> [TEKS BACAAN]:
Baca berita tanpa iklan. Gabung Kompas.com+

Kisah Harun Thohir, Pahlawan Nasional yang Gemparkan Negeri Singa

Kompas.com - 10/11/2020, 16:08 WIB
Hamzah Arfah,
David Oliver Purba

Tim Redaksi

GRESIK, KOMPAS.com - Indonesia sempat terlibat konflik dengan Malaysia dan membuat hubungan diplomatik kedua negara terputus pada rentang 1963 hingga 1965.

Dalam masa ini, beberapa tentara ada yang dikirim ke negara bagian musuh untuk melakukan penyusupan, penyamaran, hingga aksi sabotase.

Adalah Kopral Anumerta Harun Said atau yang terkenal dengan nama Harun Thohir, bersama dengan rekannya sesama marinir (TNI AL), Usman Janatin dan Gani bin Arup, mendapat tugas untuk menyusup dan menciptakan kekacauan di negeri seberang.

Baca juga: Kisah Sultan Baabullah, Pahlawan Asal Maluku Utara yang Gigih Mengusir Penjajah dan Ahli Berdiplomasi

Saat itu, Singapura bergabung dengan Malaysia membentuk persekutuan Malaysia.

Harun, Usman dan Gani, kemudian mendapat tugas dan berhasil meledakkan Mac Donald House di Orchid Road yang berada di pusat Kota Singapura pada 10 Maret 1965.

Kekacauan dan kepanikan seperti yang diharapkan pun terjadi.

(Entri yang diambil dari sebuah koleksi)
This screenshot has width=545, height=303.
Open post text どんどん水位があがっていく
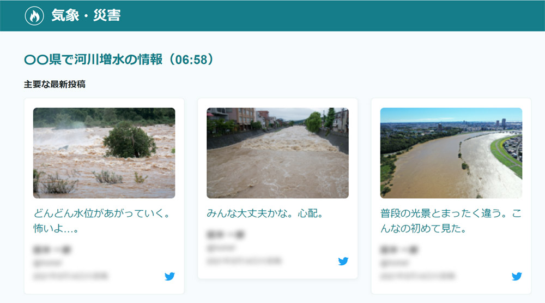pos(102,221)
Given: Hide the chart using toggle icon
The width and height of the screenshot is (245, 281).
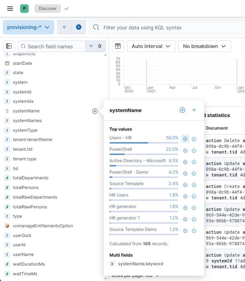Looking at the screenshot, I should pyautogui.click(x=118, y=46).
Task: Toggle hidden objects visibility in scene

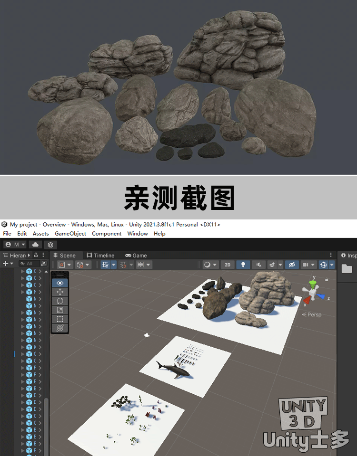Action: pos(292,265)
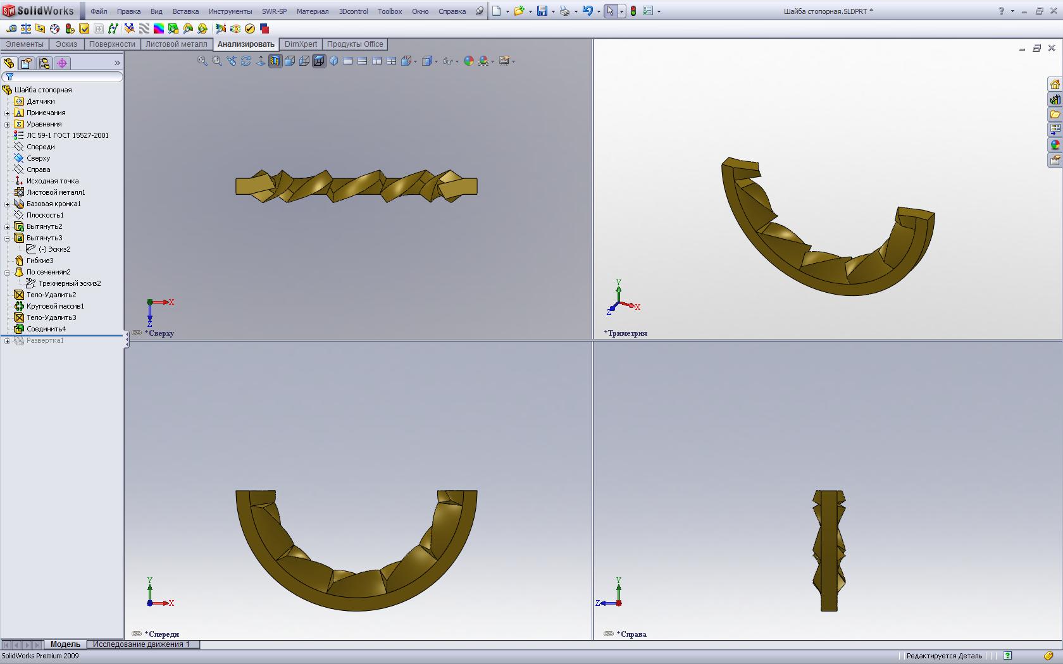Open Mass Properties with the scales icon
This screenshot has height=664, width=1063.
click(26, 28)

> [TUJUAN 1]:
Tuliskan persis bagian teks tentang Harun Thohir dari "Kisah Harun Thohir, Pahlawan" sampai "1963 hingga 1965.".
> [TUJUAN 2]:
Sebutkan semua marinir yang menurut teks tentang Harun Thohir mendapat tugas menyusup ke negeri seberang.

> [JAWABAN LENGKAP 1]:
Kisah Harun Thohir, Pahlawan Nasional yang Gemparkan Negeri Singa

Kompas.com - 10/11/2020, 16:08 WIB
Hamzah Arfah,
David Oliver Purba

Tim Redaksi

GRESIK, KOMPAS.com - Indonesia sempat terlibat konflik dengan Malaysia dan membuat hubungan diplomatik kedua negara terputus pada rentang 1963 hingga 1965.

> [JAWABAN LENGKAP 2]:
- Harun Said (Harun Thohir)
- Usman Janatin
- Gani bin Arup